------ Stored rows ------

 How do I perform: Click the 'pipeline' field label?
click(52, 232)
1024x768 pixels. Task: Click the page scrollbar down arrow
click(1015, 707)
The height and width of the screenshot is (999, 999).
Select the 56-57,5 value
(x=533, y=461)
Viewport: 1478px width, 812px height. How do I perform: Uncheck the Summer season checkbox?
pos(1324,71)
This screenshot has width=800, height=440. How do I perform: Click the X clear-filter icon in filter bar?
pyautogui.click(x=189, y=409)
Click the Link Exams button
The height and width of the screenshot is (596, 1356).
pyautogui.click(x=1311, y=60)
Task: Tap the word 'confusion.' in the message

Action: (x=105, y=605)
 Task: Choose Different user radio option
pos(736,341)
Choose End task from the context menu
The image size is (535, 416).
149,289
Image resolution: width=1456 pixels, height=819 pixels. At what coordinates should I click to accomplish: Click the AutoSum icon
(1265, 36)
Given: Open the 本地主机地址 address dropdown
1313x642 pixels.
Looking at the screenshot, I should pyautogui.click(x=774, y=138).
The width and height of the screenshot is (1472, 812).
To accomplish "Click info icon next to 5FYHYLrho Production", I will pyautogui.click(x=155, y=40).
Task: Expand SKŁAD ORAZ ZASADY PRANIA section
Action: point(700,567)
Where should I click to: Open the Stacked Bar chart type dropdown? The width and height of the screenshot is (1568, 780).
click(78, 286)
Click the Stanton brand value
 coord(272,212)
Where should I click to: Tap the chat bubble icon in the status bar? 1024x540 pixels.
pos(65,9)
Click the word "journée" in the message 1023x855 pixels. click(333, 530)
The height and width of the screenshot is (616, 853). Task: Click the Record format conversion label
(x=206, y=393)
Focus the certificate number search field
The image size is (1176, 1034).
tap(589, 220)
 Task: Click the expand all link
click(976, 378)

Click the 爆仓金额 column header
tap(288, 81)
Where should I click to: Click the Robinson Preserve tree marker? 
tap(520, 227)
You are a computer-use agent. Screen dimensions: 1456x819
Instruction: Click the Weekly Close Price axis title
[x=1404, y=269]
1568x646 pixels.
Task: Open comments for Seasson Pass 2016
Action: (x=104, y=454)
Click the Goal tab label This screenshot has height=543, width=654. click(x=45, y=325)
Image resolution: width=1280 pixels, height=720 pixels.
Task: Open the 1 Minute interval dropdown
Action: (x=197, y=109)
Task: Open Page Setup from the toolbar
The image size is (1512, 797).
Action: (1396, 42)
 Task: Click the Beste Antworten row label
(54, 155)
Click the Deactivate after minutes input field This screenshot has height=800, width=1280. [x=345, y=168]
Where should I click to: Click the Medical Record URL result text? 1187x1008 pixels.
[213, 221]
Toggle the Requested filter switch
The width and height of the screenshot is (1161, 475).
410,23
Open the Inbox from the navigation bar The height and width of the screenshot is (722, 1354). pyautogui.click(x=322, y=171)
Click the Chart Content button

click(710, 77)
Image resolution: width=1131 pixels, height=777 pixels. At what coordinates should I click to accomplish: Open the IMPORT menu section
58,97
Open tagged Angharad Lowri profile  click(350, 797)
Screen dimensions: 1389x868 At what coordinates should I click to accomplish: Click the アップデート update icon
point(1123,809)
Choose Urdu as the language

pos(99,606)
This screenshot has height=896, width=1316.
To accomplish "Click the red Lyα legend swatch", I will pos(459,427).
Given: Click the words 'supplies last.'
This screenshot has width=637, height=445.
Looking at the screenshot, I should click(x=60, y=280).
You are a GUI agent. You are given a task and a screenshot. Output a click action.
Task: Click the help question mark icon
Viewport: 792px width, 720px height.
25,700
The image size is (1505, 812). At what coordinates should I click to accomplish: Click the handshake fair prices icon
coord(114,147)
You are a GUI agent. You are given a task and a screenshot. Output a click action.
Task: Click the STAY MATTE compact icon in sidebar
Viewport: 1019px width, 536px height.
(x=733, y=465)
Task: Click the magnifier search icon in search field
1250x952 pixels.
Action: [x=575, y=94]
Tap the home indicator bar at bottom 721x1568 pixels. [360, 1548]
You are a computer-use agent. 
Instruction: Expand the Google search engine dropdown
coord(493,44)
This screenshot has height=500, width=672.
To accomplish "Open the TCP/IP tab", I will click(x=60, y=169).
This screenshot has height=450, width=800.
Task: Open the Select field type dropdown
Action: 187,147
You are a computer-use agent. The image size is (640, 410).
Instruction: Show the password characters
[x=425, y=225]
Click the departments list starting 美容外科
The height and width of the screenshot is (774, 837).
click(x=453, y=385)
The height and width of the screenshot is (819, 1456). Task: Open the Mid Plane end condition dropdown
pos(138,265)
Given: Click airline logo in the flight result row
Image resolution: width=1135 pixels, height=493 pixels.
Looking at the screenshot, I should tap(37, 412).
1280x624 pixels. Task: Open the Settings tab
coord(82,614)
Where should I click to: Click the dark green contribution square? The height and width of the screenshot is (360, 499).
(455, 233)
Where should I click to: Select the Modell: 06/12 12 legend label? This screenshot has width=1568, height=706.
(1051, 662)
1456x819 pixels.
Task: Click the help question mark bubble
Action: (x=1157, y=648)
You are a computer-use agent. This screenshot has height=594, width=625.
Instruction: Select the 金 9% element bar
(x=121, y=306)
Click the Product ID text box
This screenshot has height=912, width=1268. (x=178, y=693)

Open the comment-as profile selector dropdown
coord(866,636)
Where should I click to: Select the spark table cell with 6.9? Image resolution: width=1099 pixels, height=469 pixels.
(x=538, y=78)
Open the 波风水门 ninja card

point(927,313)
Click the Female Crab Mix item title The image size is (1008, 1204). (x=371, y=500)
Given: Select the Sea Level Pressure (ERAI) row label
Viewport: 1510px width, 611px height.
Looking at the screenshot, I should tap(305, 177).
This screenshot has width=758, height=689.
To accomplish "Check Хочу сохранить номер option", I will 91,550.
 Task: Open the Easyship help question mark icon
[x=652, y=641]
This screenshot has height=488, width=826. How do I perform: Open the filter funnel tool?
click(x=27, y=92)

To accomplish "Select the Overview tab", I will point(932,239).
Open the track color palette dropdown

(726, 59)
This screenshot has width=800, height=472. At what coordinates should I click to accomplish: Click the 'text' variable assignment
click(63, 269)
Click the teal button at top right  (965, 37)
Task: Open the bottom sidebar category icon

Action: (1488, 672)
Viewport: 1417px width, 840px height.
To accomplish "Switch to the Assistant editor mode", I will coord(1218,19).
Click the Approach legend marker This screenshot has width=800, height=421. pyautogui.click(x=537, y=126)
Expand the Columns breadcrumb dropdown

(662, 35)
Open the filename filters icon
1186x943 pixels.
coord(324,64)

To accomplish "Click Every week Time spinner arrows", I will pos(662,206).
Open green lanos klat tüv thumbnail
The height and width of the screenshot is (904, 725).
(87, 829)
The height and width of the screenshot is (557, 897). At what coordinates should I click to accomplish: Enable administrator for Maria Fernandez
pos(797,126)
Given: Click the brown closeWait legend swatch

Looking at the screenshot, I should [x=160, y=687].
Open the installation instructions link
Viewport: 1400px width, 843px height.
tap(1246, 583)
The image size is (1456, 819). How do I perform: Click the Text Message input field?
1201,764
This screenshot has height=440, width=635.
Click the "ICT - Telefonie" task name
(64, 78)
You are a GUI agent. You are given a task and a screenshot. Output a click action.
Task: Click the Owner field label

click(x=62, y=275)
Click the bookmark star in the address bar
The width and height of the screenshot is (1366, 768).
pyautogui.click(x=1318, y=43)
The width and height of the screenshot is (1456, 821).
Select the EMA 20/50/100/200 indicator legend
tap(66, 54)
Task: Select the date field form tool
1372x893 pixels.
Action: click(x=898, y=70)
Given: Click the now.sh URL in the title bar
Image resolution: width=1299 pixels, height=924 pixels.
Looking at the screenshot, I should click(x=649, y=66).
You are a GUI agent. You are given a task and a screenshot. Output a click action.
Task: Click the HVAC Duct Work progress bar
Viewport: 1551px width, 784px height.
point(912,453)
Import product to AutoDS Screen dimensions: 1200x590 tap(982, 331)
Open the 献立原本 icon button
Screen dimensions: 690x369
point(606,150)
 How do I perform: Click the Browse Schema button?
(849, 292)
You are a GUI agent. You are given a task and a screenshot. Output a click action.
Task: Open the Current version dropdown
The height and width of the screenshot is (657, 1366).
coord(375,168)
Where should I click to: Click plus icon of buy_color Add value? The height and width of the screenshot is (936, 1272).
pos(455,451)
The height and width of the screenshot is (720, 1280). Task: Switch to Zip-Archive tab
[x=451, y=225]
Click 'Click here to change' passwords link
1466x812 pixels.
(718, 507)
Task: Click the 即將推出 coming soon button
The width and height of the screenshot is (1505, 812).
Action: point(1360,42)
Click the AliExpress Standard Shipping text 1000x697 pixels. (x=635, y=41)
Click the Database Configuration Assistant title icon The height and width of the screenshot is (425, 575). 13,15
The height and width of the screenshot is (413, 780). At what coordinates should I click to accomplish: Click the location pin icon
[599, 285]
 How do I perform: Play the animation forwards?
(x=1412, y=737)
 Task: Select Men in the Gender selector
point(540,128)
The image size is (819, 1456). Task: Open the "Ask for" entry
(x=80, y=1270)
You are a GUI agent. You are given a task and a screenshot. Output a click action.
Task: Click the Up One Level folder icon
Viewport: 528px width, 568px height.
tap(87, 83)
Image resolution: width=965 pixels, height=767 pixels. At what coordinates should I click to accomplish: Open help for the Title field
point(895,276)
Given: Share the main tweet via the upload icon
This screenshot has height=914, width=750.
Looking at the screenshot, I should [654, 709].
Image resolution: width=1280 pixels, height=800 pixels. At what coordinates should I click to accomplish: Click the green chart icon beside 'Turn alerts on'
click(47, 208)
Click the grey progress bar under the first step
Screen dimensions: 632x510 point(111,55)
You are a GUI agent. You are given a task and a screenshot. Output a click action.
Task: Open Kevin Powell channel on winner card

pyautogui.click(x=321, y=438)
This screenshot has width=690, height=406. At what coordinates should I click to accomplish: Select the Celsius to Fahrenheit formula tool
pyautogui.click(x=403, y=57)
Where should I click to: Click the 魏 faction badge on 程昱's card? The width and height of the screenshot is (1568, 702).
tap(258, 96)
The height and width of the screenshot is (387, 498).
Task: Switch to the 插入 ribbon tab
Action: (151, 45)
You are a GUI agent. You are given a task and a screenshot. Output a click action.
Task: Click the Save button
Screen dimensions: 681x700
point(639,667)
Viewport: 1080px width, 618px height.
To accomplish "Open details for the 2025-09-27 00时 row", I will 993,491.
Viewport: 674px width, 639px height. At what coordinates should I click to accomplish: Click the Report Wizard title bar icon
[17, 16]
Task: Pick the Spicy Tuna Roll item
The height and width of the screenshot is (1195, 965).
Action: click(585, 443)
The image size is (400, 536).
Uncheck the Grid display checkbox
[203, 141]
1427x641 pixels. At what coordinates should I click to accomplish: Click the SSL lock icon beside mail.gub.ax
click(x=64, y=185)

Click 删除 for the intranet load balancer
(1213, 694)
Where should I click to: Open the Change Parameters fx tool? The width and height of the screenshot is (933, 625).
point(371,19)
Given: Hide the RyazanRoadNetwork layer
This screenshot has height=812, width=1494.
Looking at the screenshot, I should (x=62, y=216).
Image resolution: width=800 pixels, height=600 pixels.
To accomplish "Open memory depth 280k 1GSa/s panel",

------

Problem to work on: Can you rewrite the lines from the very first one through the one containing "pos(1324,71)" as a numbered list, with any blank lines dropped?

Solution:
1.  How do I perform: Click the 'pipeline' field label?
2. click(52, 232)
3. 1024x768 pixels. Task: Click the page scrollbar down arrow
4. click(1015, 707)
5. The height and width of the screenshot is (999, 999).
6. Select the 56-57,5 value
7. (x=533, y=461)
8. Viewport: 1478px width, 812px height. How do I perform: Uncheck the Summer season checkbox?
9. pos(1324,71)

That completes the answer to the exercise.